Thai Green Curry with Crispy Tofu
- 3 Servings
- 15 mins Prep Time
- 45 mins Total Time
Created by My Bowl
For the Crispy Tofu:
1 14 oz. block Nasoya Extra Firm Tofu, pressed
1 tbsp low-sodium tamari
2 tbsp nutritional yeast
For the Green Curry:
1 tbsp coconut oil
4-5 tbsp green curry paste
1 13.5 oz can full-fat coconut milk
1 tbsp coconut sugar
3 cups mixed vegetables, chopped (such as peppers, pumpkin, bamboo shoots, and/or eggplant)
Crispy tofu, above
Cooked rice, for serving
If you don’t want to press your tofu, you can use Nasoya’s Super Firm Tofu instead!
- Preheat the oven to 425F. Cut the pressed tofu block in half lengthwise, then cut each rectangle into 16 even cubes.

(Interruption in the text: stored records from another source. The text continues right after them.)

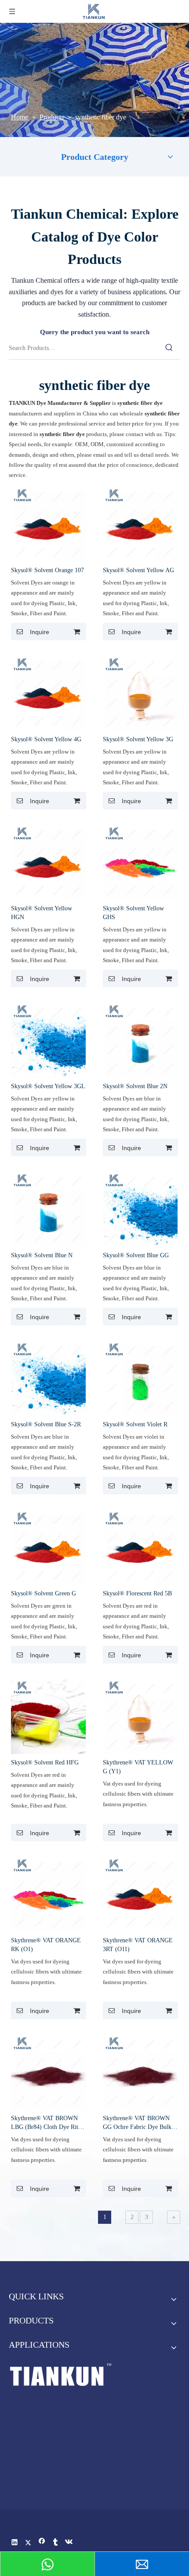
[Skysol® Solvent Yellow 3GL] (48, 1039)
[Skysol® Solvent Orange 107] (48, 523)
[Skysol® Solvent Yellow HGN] (48, 862)
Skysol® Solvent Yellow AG (138, 570)
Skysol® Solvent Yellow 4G (46, 739)
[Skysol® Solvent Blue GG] (140, 1208)
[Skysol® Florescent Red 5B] (140, 1547)
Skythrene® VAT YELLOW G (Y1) (138, 1767)
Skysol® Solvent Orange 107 (47, 570)
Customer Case (75, 2426)
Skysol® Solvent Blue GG (136, 1255)
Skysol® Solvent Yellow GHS (133, 912)
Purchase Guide (75, 2456)
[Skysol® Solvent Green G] (48, 1547)
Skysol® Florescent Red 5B (137, 1593)
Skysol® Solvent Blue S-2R (46, 1424)
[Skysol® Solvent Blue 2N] (140, 1039)
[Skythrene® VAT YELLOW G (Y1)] (140, 1716)
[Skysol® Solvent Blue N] (48, 1208)
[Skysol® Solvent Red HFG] (48, 1716)
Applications (75, 2485)
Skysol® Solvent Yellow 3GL (48, 1086)
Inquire (39, 631)
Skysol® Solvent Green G (43, 1593)
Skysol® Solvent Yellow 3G (138, 739)
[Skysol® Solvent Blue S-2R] (48, 1378)
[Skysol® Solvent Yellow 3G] (140, 692)
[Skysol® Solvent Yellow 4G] (48, 692)
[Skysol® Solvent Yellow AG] (140, 523)
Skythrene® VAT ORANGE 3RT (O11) (138, 1944)
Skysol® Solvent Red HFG (45, 1762)
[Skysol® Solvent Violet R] (140, 1378)
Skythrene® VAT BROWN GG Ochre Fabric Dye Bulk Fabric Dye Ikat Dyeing (137, 2123)
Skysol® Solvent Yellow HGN (41, 912)
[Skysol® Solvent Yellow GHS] (140, 862)
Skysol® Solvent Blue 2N (135, 1086)
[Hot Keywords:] (169, 348)
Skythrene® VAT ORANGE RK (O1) (46, 1944)
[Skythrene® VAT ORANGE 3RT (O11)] (140, 1894)
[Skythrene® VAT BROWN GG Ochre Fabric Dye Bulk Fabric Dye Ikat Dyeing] (140, 2071)
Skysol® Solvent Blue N (42, 1255)
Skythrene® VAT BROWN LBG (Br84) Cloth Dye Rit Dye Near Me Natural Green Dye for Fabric (46, 2123)
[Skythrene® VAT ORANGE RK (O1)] (48, 1894)
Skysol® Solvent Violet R (135, 1424)
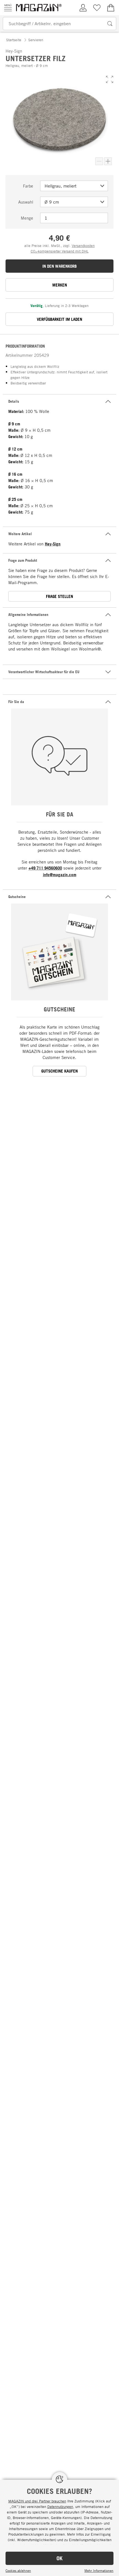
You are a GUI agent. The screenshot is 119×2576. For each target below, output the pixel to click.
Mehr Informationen (98, 2570)
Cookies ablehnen (18, 2570)
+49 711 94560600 (45, 868)
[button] (109, 79)
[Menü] (8, 7)
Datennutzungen (60, 2506)
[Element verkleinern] (99, 161)
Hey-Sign (53, 544)
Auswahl (25, 201)
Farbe (28, 185)
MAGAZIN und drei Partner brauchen (37, 2501)
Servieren (35, 40)
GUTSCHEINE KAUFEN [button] (59, 1071)
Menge (27, 217)
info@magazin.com (59, 874)
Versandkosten (83, 245)
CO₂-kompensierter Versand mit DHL (60, 251)
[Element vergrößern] (108, 161)
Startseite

- Add the cubed tofu to a large bowl. Pour the tamari over the tofu, then use a spatula to gently toss until evenly coated. Add in the nutritional yeast and repeat.
- Transfer the tofu to a baking sheet lined with a silicone mat, leaving space between each piece. Bake on the top rack of the oven for 20 minutes, then carefully flip and bake for another 20-25 minutes. In the meantime, prepare the green curry.
- Bring a nonstick pan to medium heat and add the coconut oil. Once melted, add in the green curry paste; fry the paste for 90 seconds, to bring out the flavors.
- Add the coconut milk and coconut sugar to the pan and mix until well combined. Add in the mixed vegetables, stir well, and bring the heat to high. Once the mixture starts to bubble, reduce the heat to medium-low and let simmer, covered, for 15-17 minutes, until the vegetables are tender.
- Place some cooked rice into each serving bowl, then top with green curry and crispy tofu. Serve warm.